17. SQL Injection

17.1. Code Injection

SQL injection is a special case of a more broad category of attacks called code injections.

As an example, consider a calculator website that accepts user input and calls eval in Python in the server backend to perform the calculation. For example, if a user types 2+3 into the website, the server will run eval('2+3') and return the result to the user.

If the web server is not careful about checking user input, an attacker could provide a malicious input like

2+3"); os.system("rm -rf /

When the web server plugs this into the eval function, the result looks like

eval("2+3"); os.system("rm *.*")

If interpreted as code, this statement causes the web server to delete all its files!

The general idea behind these attacks is that a web server uses user input as part of the code it runs. If the input is not properly checked, an attacker could create a special input that causes unintended code to run on the server.

17.2. SQL Injection Example

Many modern web servers use SQL databases to store information such as user logins or uploaded files. These servers often allow users to interact with the database through HTTP requests.

▶ _Direction 1_
Decide whether each statement agrees with the SQL injection page. Give yes or no for each, with the deciding words of the page quoted exactly. (a) SQL injection is a special case of code injection. (b) In the calculator example, eval is called in JavaScript in the user's browser. (c) Many modern web servers use SQL databases to store information such as user logins.
▶ _Direction 2_
Quote the passage of the SQL injection page that begins with the words containing "SQL injection is" and ends with "all its files!".
▶ _Direction 3_
According to the SQL injection page, how do servers that use SQL databases often let users interact with the database?

▶ _Information provided_
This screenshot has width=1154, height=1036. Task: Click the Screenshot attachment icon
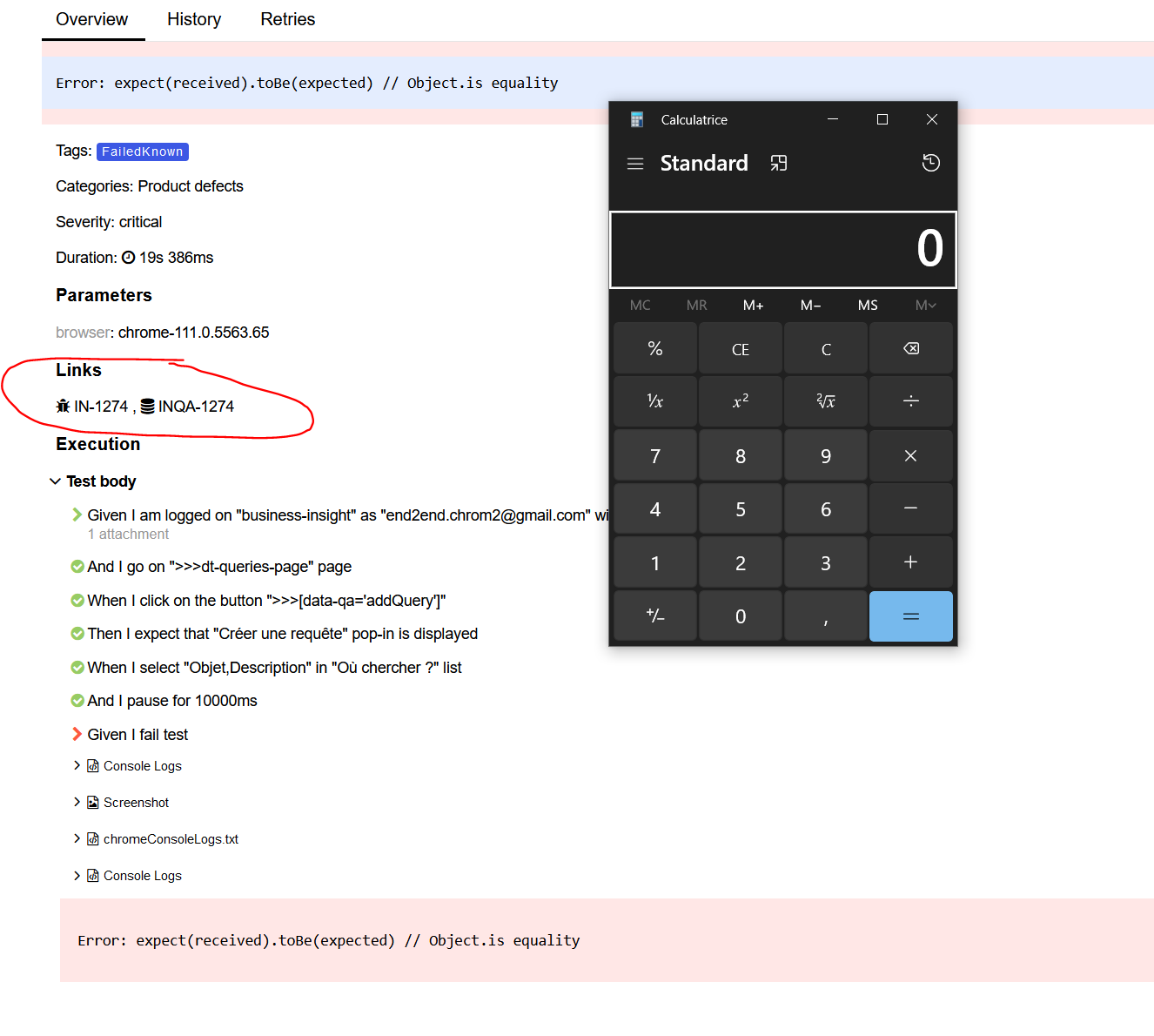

▶ _Worked answer 1_
(a) Yes: "SQL injection is a special case of a more broad category of attacks called code injections."
(b) No: "calls eval in Python in the server backend to perform the calculation"
(c) Yes: "Many modern web servers use SQL databases to store information such as user logins or uploaded files."

▶ _Worked answer 2_
SQL injection is a special case of a more broad category of attacks called code injections.

As an example, consider a calculator website that accepts user input and calls eval in Python in the server backend to perform the calculation. For example, if a user types 2+3 into the website, the server will run eval('2+3') and return the result to the user.

If the web server is not careful about checking user input, an attacker could provide a malicious input like

2+3"); os.system("rm -rf /

When the web server plugs this into the eval function, the result looks like

eval("2+3"); os.system("rm *.*")

If interpreted as code, this statement causes the web server to delete all its files!

▶ _Worked answer 3_
Through HTTP requests.